NEET: Not in Education, Employment, or Training. You know the type. Freeloaders, slackers, whatever you want to call them. The most extreme form is known as hikikomori, which combines NEETness with agoraphobic tendencies to create, in a sense, the perfect geek. Somebody who lives alone, literally almost never leaves their home, lives off of their parents (or perhaps by farming in MMO’s), and does NOTHING but play video games, watch TV, and fill the wastebasket by their computer with sticky tissues.
Welcome to the NHK is a unique cocktail of humorous satire, heart-rending struggle, and deep examination of the psychology that leads to that level of social isolation. And it ends up in such a different place than it begins that it’s kind of shocking. This thing gets DARK, but the end message is fantastic. Absolutely a one-of-a-kind series, and possibly the only one that deals with this topic in-depth.
It would be possible to make an argument that Community isn’t really about geeks. But that argument would be buried under the constant barrage of nerd culture displays this show puts out. A Claymation Christmas special, recurring Dr. Who parody, zombie episode, parallel universes complete with goateed evil versions of the cast, 8-bit video game episode, and oh so very much more puts this one at the top of the heap.

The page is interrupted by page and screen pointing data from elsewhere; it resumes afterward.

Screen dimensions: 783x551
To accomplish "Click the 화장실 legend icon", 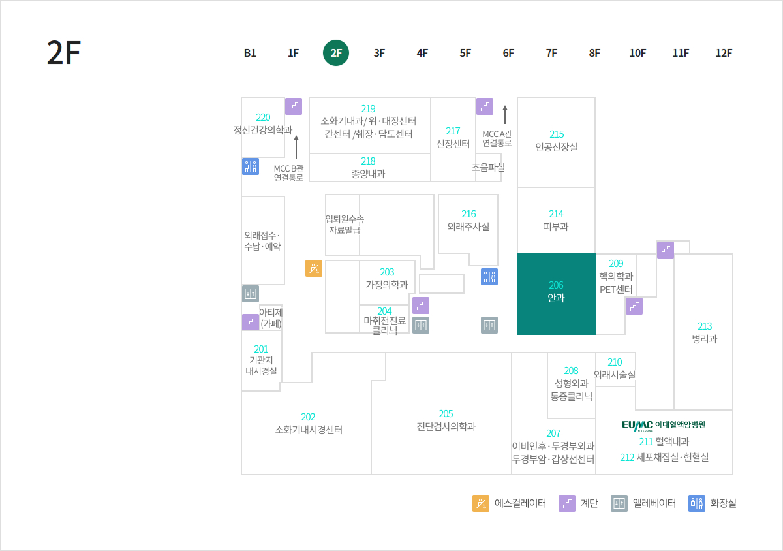I will (697, 503).
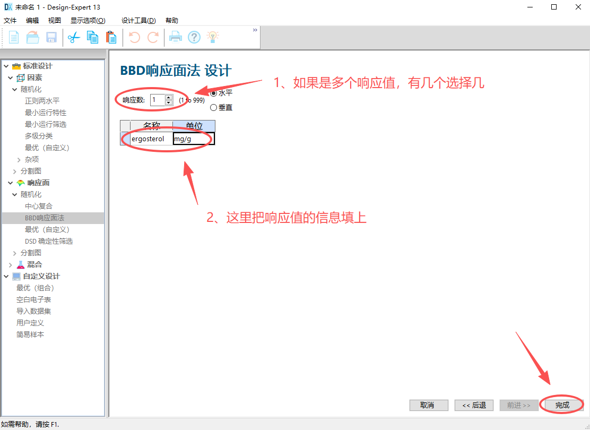
Task: Select the Cut tool in the toolbar
Action: coord(73,37)
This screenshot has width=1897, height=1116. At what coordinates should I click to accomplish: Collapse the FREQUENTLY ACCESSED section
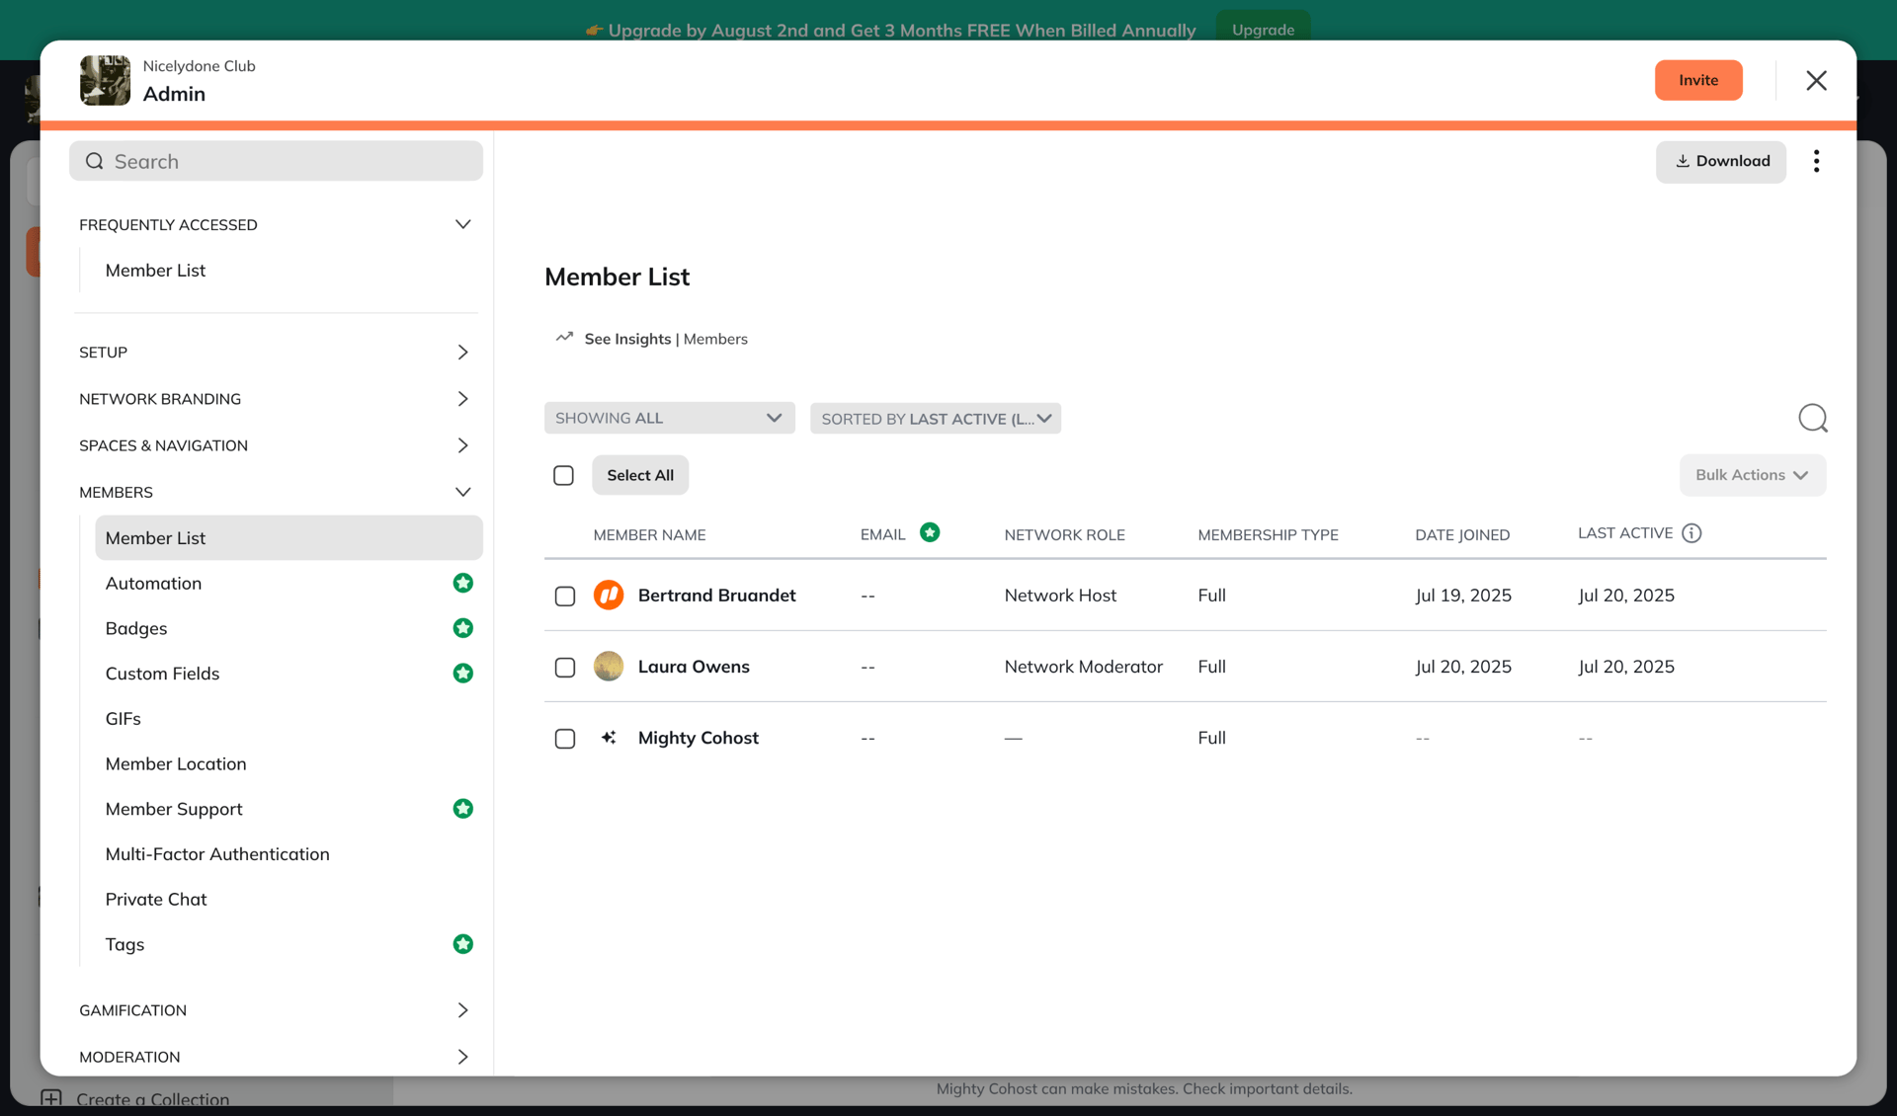pos(462,224)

Beyond the cutesy opening theme lies one of the best casts of lovable losers ever assembled, but if your geek knowledge is found lacking I fear for your ability to comprehend the awesomeness of a D&D episode or the appeal of a Kickpuncher marathon. There’s still something for everyone here, but that being said Community is arguably the most cartoonish show on this list, including the actual cartoons.

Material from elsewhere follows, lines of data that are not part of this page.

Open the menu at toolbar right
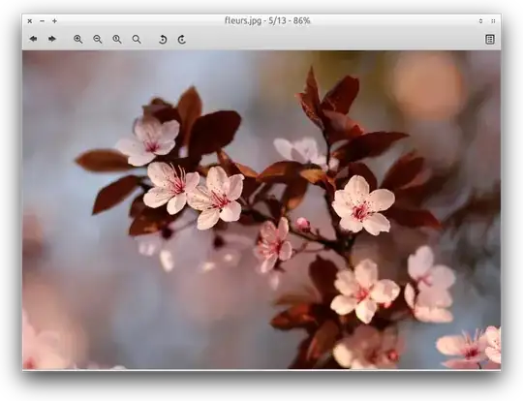The width and height of the screenshot is (523, 401). pyautogui.click(x=490, y=39)
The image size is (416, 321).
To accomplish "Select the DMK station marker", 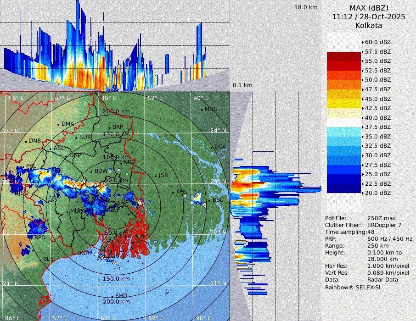I will click(x=58, y=124).
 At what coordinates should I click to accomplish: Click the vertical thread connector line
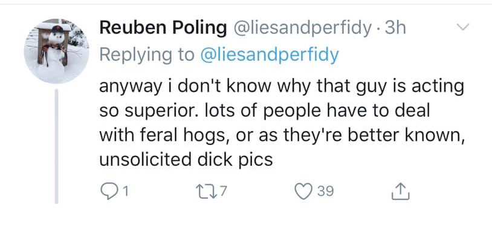click(56, 146)
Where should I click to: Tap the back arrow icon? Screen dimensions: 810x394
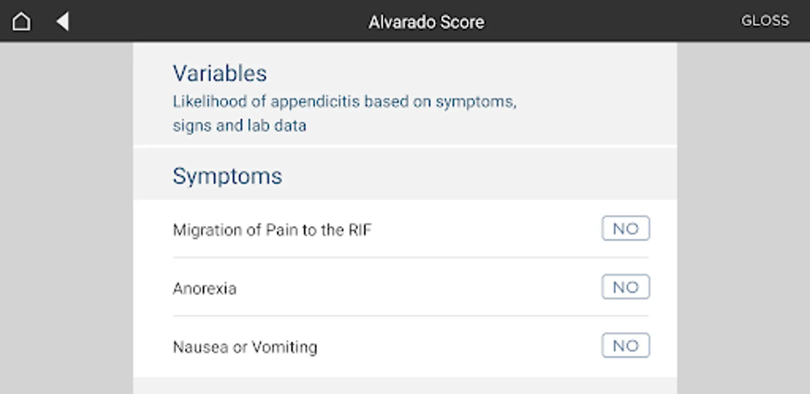point(63,21)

Community was the funniest show on television for three seasons before creator Dan Harmon was sacked, leaving control of the show in the hands of television executives. The fourth season was a mixed bag at best. A lot has been said about the trials and tribulations this series has been through, and it looks like six seasons and a movie is out of the question. But we’ll always have the good times. I’m just happy it lasted as long as it did, considering it’s the only show here to actually air on American television (not counting BBC America).
The white area is social skills.
The great 20th century philosopher KRS-One (it’s my article and I’ll call a rapper a great philosopher if I want to) once said that if you don’t know the history of the author, you don’t really know what you are reading. In other words: context is everything, and you need to understand where an artist is coming from to fully appreciate the work they do for better or worse. Naturally, he same principle applies to other forms of media as well. This is why Tim rages about The Phantom Menace, and why dorks in general often complain about the co-opting, judgment, and degradation of their “childhood” by the mainstream media.

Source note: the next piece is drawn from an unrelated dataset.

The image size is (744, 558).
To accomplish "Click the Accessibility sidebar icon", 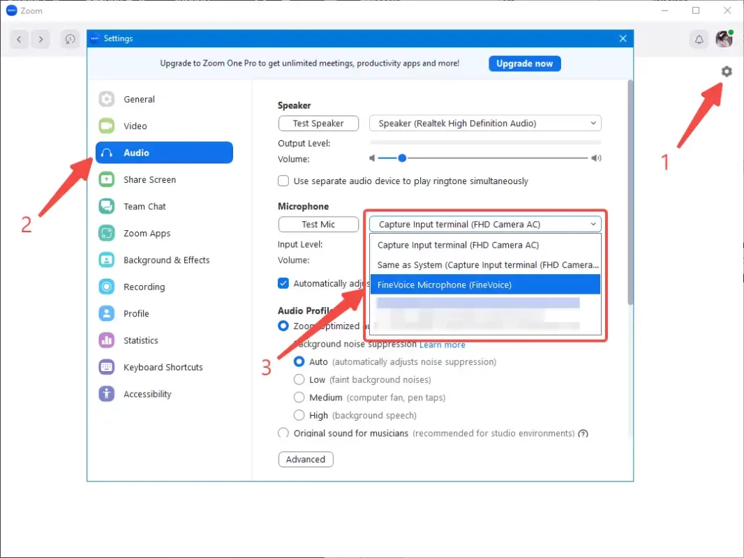I will coord(106,394).

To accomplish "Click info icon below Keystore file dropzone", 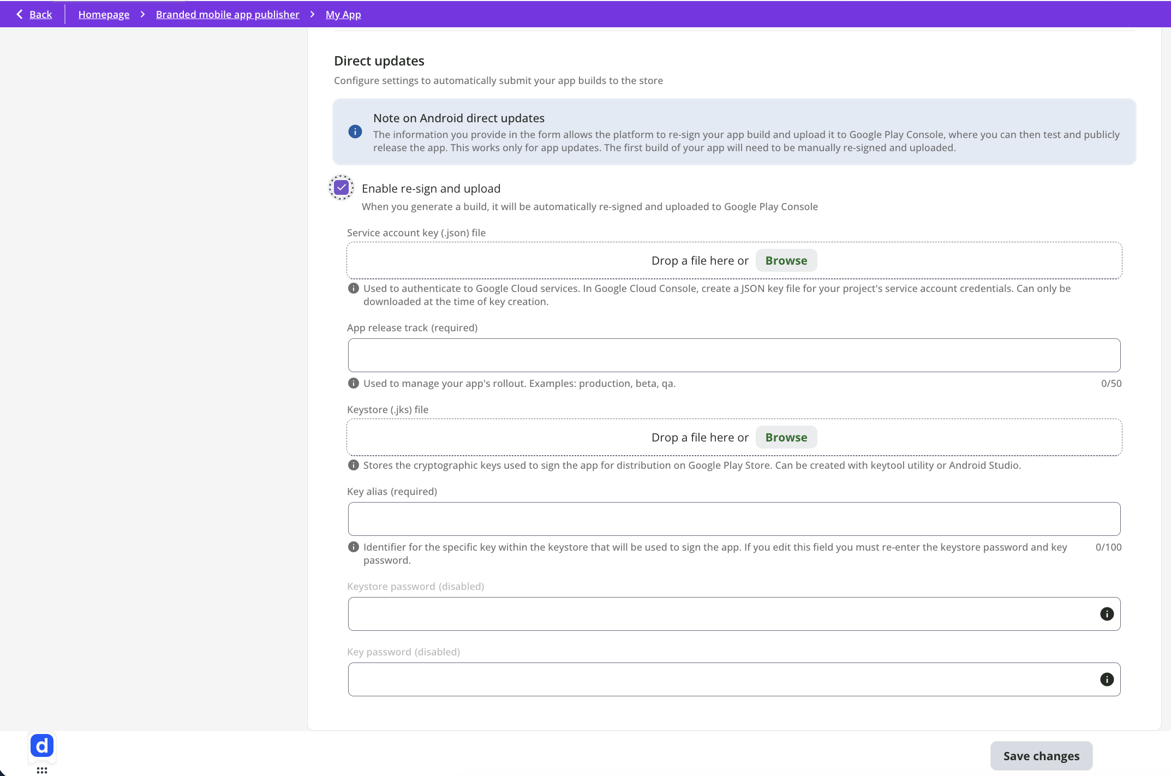I will pyautogui.click(x=354, y=465).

There are people who appreciate film, television, literature, and the like for the art and creativity of it and wish to fiercely protect that integrity. These are the geeks. Then there are people who just want stuff to go boom and for the guy to kiss the girl and live happily ever after, and those who want only to profit by selling that to them. That’s the mainstream. The current mixing of the two differing philosophies of media appreciation is creating a kind of cultural exchange that is proving to be bumpy at times.
Shows like these are kind of an oasis from the anxiety of the present watering-down of nerd culture; something we can watch that is just for us… at least until the show-runner gets canned. And for those on the outside who are beginning to think this mysterious subsect of humanity may be something worth looking into, they provide a funny and endearing window into a world that is seldom portrayed properly in the media and thus almost never understood outside of their own circles. So check ‘em out after Felicia and company play me off.
Geek cred: established. Punk cred: not so much.